A person shall not be entitled to be registered or vote for a parliamentary county constituency in respect of a qualification in a parliamentary borough constituency:


(14)  

The following proviso shall be substituted for the proviso at the end of subsection (2) of section eight: "Nothing in this provision shall prevent a person voting at an election to fill a casual vacancy in a borough council in any ward for which he is registered."


Application of Act to the Isles of Scilly.

45. The provisions of this Act shall apply to the Isles of Scilly as if those isles were an administrative county, and as if the council of those isles were a county council, and any expenses incurred by the council under this Act shall be paid as general expenses of the council.


Commencement of Act and first register.

46.--(1) This Act shall come into operation on the passing thereof: Provided that nothing in this Act shall affect--


(a)  

any parliamentary register for the time being in force, or any parliamentary elections, or the constitution of the House of Commons, until Parliament is first dissolved or ceases to have continuance after the first register to be prepared under this Act comes into force; or


(b)  

any local government register for the time being in force, or any local government elections, until the first register to be prepared under this Act comes into force.

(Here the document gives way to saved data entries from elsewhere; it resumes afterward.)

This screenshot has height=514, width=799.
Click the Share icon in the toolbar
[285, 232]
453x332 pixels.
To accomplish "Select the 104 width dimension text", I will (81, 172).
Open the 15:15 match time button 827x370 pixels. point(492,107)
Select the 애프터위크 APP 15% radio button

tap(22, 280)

(2) Notwithstanding anything in this Act, the first register to be prepared under this Act shall come into force on, and remain in force until, such date as His Majesty may fix by Order in Council, and His Majesty may by any such Order alter, in connection with the first register, any registration dates, including the dates governing the qualifying period, and direct that this Act shall have effect as so altered.


(3) If any difficulty arises as to the preparation of the first register or the holding of the first elections after the commencement of this Act, the Local Government Board may by order do any matter or thing which appears to them necessary for the proper preparation of the register or the proper holding of the elections.

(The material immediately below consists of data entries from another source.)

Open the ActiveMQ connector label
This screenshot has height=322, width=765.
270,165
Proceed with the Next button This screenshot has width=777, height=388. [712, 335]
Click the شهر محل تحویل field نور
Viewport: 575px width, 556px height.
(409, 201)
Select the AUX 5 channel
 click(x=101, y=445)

(4) This section shall apply to any new register to be prepared and to any elections held during the continuance of the present war and a period of twelve months thereafter, as it applies to the first register to be prepared under this Act and to the first elections held after the commencement of this Act, respectively.


Repeal and short title.

47.--(1) The enactments mentioned in the Eighth Schedule to this Act are hereby repealed to the extent specified in the third column of that Schedule.


(2) This Act may be cited as the Representation of the People Act, 1918.


S C H E D U L E S.


Sections 13, 14(1).

FIRST SCHEDULE.


REGISTRATION RULES.


Form of Register.


Separate part of register for each registration unit.

1. The register shall be framed in separate parts for each registration unit in the registration area.


The registration unit shall be the parish where the parish is wholly contained in one voting area, and where a parish is contained in more than one voting area, shall be each part of the parish contained in a separate voting area; and for the purposes of this rule the expression "voting area" means any polling district, electoral division, borough, county district other than a borough, and any ward of a borough, county district, or parish, and any other area for which a separate election at which the register is to be used is held.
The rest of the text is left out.